▸ The problem
The line that holds "Where should I" marks the start. Return it and each following line through the end of the data, unchanged.

▸ Data shown
* * * * * * *

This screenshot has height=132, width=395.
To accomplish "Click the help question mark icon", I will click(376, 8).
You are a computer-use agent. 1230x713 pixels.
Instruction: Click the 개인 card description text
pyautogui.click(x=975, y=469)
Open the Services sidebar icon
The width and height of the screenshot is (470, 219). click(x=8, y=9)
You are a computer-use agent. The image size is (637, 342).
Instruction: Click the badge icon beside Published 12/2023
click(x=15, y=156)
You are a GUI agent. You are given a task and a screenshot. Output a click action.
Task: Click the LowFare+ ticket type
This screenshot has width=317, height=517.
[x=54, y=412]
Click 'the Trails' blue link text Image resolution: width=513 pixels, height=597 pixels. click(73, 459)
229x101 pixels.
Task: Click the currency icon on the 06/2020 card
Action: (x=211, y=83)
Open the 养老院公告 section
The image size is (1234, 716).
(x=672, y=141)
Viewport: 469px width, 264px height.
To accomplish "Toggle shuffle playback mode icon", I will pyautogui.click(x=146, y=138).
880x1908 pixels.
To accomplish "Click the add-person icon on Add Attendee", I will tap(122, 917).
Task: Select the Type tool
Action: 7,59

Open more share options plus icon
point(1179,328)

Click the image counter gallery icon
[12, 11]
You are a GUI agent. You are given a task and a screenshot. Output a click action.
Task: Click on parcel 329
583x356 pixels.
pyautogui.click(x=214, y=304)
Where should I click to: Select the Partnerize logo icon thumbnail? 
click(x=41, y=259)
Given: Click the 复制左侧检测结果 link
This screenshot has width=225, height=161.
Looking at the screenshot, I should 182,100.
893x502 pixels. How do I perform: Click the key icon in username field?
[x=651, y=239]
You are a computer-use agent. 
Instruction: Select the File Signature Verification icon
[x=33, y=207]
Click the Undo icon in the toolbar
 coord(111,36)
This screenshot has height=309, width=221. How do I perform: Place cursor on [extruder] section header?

* * * * * * *

▸ Task response
Where should I click to: Select the Partnerize logo icon thumbnail? 
click(x=41, y=259)
Given: Click the 复制左侧检测结果 link
This screenshot has width=225, height=161.
Looking at the screenshot, I should 182,100.
893x502 pixels. How do I perform: Click the key icon in username field?
[x=651, y=239]
You are a computer-use agent. 
Instruction: Select the File Signature Verification icon
[x=33, y=207]
Click the Undo icon in the toolbar
 coord(111,36)
This screenshot has height=309, width=221. How do I perform: Place cursor on [extruder] section header?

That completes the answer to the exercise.